There is an interesting article on the soft hyphen, which apparently has had a controversial history, and is rendered in different ways depending on the font and the rendering system. I'm not sure what the right answer is here, but the Unicode standard seems to somewhat favor the viewpoint that it should be invisible although it leaves it up to the implementation. However, the article mentions that the Unicode FAQ does say In a terminal emulation environment, particularly in ISO-8859-1 contexts, one could display the soft hyphen as a hyphen in all circumstances and maybe that is what is done in practice.

cc: @jiahao and @StefanKarpinski.

stevengj commented 9 years ago

Note that the Arabic characters U+0601 etc. are defined by the unicode standard as exceptions to usual rule that Cf characters are invisible:

In contrast, e.g. U+200E is a left-to-right mark, and in my understanding is defined as an invisible formatting character that controls the direction of the text. Some terminals may give it a nonzero width (although the MacOS Terminal with the default font gives it zero width on my machine), but that seems like a bug in the terminal (or the font); it seems like it is better to return what the Unicode standard says rather than propagating a particular buggy implementation.

MATERIAL SUPPLIED
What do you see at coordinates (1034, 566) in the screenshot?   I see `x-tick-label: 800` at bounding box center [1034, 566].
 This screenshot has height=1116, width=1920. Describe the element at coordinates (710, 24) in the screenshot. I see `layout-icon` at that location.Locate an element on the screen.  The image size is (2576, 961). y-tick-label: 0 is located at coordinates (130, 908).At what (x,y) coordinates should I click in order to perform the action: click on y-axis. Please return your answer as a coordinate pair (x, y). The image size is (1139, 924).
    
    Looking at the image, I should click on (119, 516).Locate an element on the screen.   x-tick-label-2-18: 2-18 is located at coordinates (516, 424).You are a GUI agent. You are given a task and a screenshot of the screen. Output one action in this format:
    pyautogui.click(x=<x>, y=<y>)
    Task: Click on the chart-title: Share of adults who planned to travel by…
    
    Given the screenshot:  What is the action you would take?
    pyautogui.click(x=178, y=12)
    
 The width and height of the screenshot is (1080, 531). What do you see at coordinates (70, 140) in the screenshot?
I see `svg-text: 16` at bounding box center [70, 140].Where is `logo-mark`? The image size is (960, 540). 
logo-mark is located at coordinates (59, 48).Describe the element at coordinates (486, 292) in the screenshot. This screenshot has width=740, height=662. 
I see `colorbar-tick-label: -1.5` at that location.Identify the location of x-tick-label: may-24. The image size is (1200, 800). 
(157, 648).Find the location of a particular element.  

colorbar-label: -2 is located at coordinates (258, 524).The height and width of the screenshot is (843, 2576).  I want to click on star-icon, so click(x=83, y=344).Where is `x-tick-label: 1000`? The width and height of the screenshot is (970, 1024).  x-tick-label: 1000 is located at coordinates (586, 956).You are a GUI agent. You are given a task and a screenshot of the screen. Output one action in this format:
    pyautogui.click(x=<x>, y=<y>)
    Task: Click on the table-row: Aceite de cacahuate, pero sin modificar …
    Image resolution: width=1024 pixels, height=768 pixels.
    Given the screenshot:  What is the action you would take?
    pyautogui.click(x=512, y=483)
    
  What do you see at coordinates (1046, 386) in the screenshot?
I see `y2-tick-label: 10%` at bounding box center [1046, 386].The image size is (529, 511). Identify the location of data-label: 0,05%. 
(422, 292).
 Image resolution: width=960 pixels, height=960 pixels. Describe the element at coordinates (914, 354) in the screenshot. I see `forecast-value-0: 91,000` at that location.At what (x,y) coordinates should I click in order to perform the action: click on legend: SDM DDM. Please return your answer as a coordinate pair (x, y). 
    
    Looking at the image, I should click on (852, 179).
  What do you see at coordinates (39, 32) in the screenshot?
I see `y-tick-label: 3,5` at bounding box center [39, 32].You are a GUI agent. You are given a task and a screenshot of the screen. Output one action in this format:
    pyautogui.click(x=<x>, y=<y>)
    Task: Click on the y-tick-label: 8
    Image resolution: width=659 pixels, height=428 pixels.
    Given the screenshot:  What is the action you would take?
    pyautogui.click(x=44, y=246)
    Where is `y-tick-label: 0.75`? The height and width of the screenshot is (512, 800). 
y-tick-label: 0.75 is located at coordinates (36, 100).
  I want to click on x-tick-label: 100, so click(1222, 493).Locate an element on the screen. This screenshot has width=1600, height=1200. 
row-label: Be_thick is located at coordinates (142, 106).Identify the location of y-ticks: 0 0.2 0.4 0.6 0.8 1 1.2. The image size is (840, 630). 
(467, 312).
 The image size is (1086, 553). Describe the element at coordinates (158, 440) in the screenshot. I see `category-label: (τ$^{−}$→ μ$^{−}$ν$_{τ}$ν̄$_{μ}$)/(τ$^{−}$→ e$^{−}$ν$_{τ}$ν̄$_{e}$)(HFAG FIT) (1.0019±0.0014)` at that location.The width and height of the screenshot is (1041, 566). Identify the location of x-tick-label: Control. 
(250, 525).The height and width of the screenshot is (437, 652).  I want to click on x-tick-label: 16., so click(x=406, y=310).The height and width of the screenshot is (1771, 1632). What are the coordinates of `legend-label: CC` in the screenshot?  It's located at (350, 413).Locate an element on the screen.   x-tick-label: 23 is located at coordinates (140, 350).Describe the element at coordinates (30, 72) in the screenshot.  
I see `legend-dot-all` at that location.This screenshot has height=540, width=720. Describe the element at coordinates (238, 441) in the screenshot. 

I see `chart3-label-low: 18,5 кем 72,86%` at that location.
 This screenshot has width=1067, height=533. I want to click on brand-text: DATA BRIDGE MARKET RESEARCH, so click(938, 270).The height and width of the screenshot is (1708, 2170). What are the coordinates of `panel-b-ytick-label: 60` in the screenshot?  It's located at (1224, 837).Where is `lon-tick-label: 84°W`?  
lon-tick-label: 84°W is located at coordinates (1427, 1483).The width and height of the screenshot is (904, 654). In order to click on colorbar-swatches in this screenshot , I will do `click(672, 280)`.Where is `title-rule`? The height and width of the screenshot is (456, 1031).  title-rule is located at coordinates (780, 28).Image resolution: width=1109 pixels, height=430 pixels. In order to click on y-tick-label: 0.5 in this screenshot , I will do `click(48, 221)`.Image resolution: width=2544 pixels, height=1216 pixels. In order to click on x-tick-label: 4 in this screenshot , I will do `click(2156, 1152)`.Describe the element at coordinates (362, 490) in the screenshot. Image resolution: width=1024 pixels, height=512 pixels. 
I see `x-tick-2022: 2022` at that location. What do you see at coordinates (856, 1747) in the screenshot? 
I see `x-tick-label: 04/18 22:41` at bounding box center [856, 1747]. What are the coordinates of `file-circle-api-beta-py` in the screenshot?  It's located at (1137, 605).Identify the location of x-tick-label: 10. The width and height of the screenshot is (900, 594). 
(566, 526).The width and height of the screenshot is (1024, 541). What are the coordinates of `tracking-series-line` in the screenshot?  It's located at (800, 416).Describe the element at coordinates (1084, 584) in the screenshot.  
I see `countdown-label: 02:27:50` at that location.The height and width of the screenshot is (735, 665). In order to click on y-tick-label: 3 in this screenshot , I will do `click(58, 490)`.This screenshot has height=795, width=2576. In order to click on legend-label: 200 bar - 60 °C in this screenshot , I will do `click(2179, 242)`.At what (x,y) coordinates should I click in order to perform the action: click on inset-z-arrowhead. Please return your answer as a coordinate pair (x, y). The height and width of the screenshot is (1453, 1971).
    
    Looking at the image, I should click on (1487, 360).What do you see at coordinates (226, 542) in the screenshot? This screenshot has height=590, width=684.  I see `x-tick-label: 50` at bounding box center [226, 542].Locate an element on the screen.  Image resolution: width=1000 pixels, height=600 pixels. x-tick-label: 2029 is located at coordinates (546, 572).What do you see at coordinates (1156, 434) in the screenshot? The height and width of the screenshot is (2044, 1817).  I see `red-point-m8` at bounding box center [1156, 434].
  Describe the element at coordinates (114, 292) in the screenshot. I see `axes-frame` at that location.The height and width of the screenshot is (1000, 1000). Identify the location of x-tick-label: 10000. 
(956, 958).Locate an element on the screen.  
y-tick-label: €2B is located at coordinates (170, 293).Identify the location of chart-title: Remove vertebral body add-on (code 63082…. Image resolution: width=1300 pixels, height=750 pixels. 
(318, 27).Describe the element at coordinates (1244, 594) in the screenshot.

WHAT YOU SHOULD DO
Pull out everything from "There is an" down to "done in practice." in the soft hyphen thread, word for word. The listing can be left aside.

RESULT
There is an interesting article on the soft hyphen, which apparently has had a controversial history, and is rendered in different ways depending on the font and the rendering system. I'm not sure what the right answer is here, but the Unicode standard seems to somewhat favor the viewpoint that it should be invisible although it leaves it up to the implementation. However, the article mentions that the Unicode FAQ does say In a terminal emulation environment, particularly in ISO-8859-1 contexts, one could display the soft hyphen as a hyphen in all circumstances and maybe that is what is done in practice.